Incandidabile il leghista anti-Lucano di Riace
Falchi (col sindaco Trifoli) volto del nuovo corso. Il suo ristorante frequentato da ’ndrine
Incandidabile
perché condannato definitivamente a due anni di carcere per bancarotta fraudolenta. Sono queste le ragioni reali per le quali il segretario della Lega di Riace, Claudio Falchi, si è dimesso da consigliere comunale di maggioranza dopo essere stato eletto nella lista “Trasparenza e legalità”.
Sono passati pochi giorni e di trasparente e legale in questa storia c’è poco. Nella lettera di dimissioni che il fondatore di “Noi con Salvini” a Riace ha protocollato il 28 agosto, infatti, questa era la motivazione: “Inderogabili motivi di ordine familiare”. Circostanza, tra l’altro, confermata anche dal sindaco di Riace, Tonino Trifoli. “Non ci sono motivi importanti”, è stato il suo commento al Fatto Quotidiano ne i giorni scorsi. La verità, però, è un’altra e la conoscevano sia il primo cittadino, simpatizzante ed elettore di Salvini, sia lo stesso Falchi.
COME SE FOSSE una bandiera di partito, in campagna elettorale entrambi hanno sventolato gli atti dell’inchiesta “Xenia” contro Mimmo Lucano e il suo modello di accoglienza dei migranti, definito dal segretario della Lega un “sistema”, una “corruttela” e “uno schifo”.“La giustizia farà il suo corso”, diceva Falchi mentre per Trifoli il “modello Riace” targato Lucano era “deviato”. Adesso è la nuova maggioranza a trazione leghista a perdere pezzi e credibilità.
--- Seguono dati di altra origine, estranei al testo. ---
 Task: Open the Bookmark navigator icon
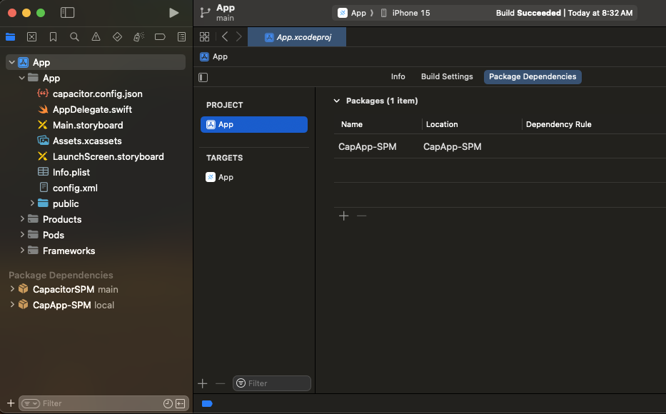[53, 36]
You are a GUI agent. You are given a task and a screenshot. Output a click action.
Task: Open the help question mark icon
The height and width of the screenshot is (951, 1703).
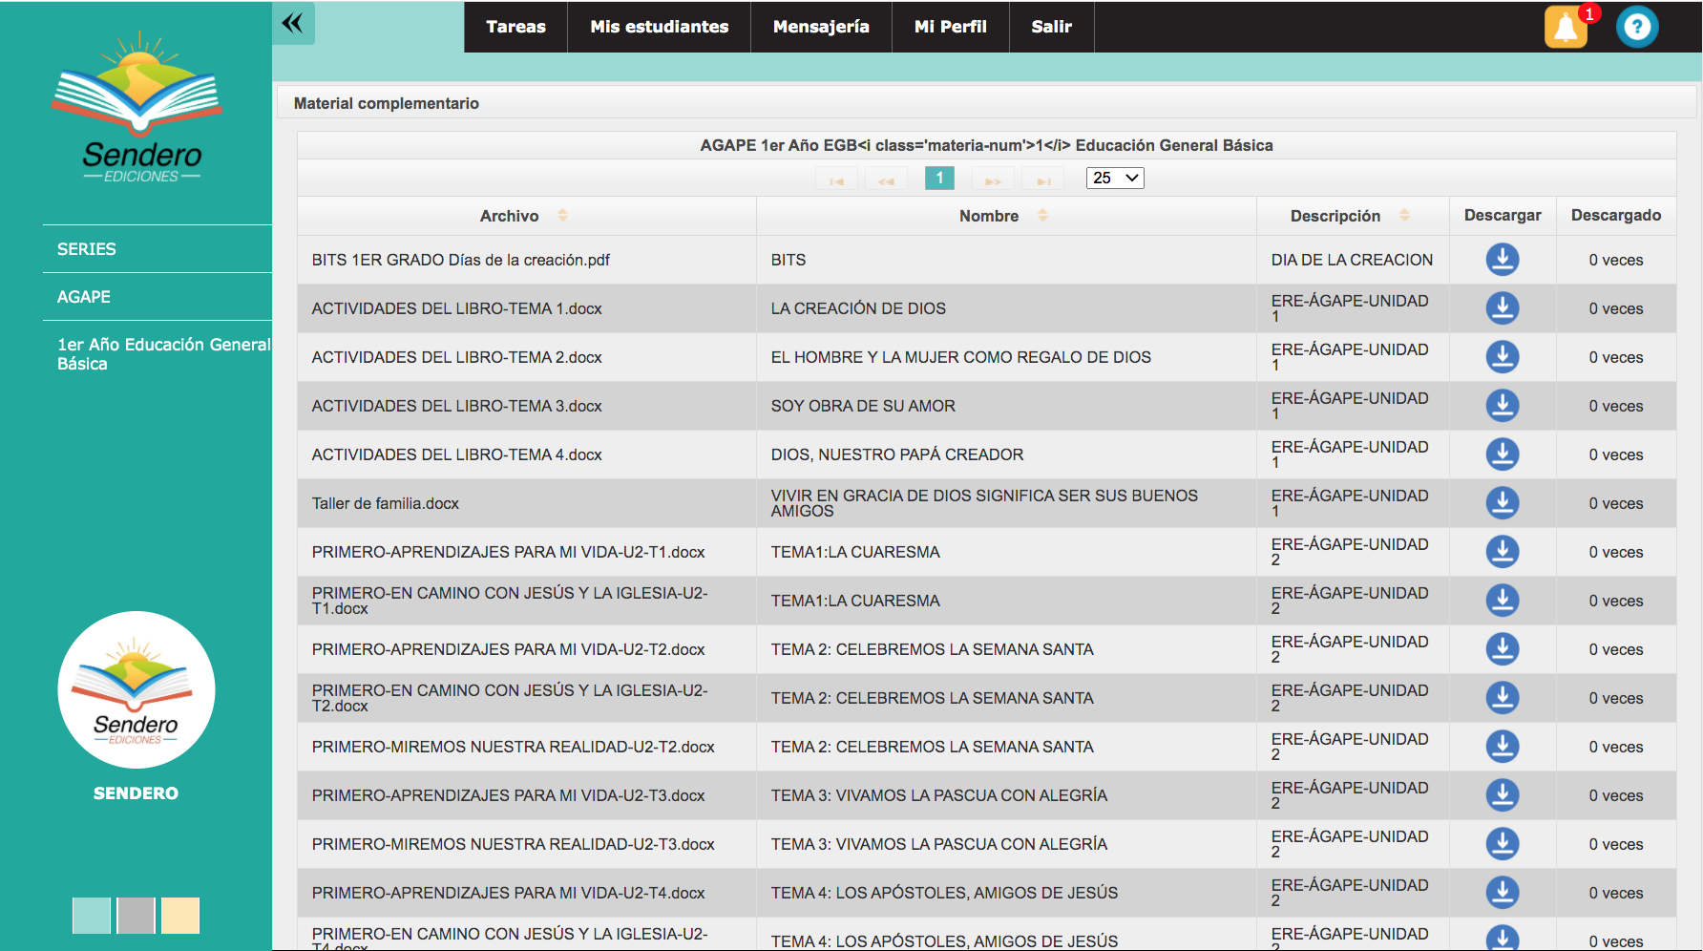point(1637,27)
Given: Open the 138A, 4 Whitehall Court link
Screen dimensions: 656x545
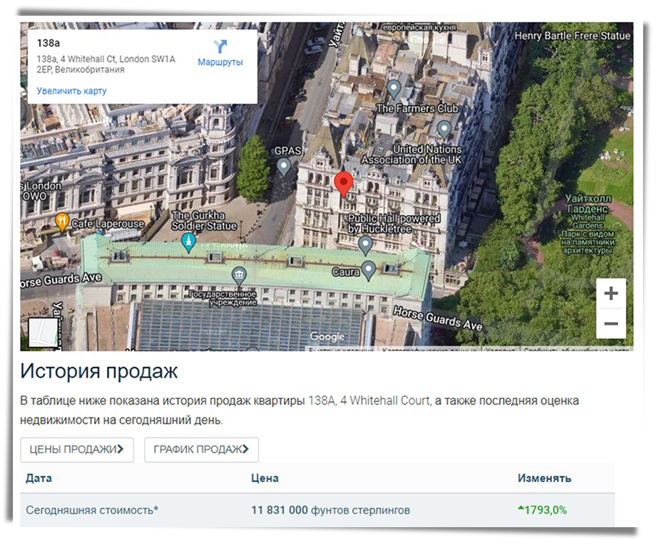Looking at the screenshot, I should [x=369, y=401].
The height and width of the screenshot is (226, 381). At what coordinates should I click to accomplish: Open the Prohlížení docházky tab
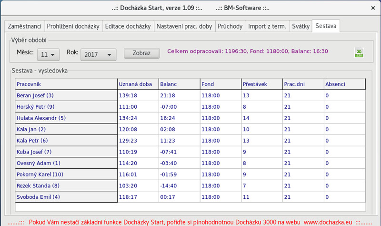pyautogui.click(x=73, y=26)
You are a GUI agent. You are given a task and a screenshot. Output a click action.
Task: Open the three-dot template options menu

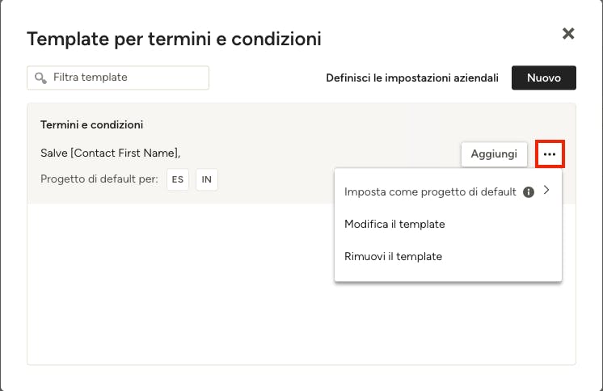(x=550, y=154)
Nello stesso giorno, ma poche ore prima delle dimissioni del segretario della Lega, infatti, il prefetto di Reggio Calabria, Massimo Mariani, ha inviato una lettera al Comune di Riace comunicando l’incandidabilità dell’esponente salviniano. “Dagli accertamenti esperiti al fine di verificare le condizioni di incandidabilità e di eleggibilità degli eletti, – scrive la prefettura – è emerso che il signor Falchi Claudio è stato condannato con sentenza del Tribunale di Milano divenuta irrevocabile il 7 dicembre 2003, alla pena di due anni di reclusione per il reato di bancarotta fraudolenta”. Questo a parere del prefetto “integra la causa di incandidabilità”.
UNA CONDANNA che il consigliere comunale di Riace non ha riportato nella dichiarazione di accettazione della candidatura tenendola nascosta alla commissione elettorale circondariale. Ma non è l’unico problema, legato a Falchi, che imbarazza il nuovo corso dell’amministrazione di Riace. Il nome del segretario leghista, infatti, compare in un’informativa del 2015 dei carabinieri finita agli atti del processo “Mandamento jonico” contro le cosche mafiose della Locride.
All’epoca delle indagini, vicino Locri, a Portigliola, gli investigatori tenevano sotto controllo il “ristorante pizzeria Bonasira” il cui titolare era proprio Claudio Falchi. Leggendo l’informativa, più che un locale commerciale sembrava un covo di ’ndranghetisti, ma per questi fatti Falchi non risulta indagato. “Presso il ristorante Bonasira – scrivono i carabinieri – si svolgerebbero saltuari incontri tra esponenti delle varie consorterie criminali della zona”. E ancora: “Atteso che l’attività commerciale non viene più esercitata, quando la sera passando si vedono le luci accese molto probabilmente ci si può imbattere in un summit di ’ndrangheta”.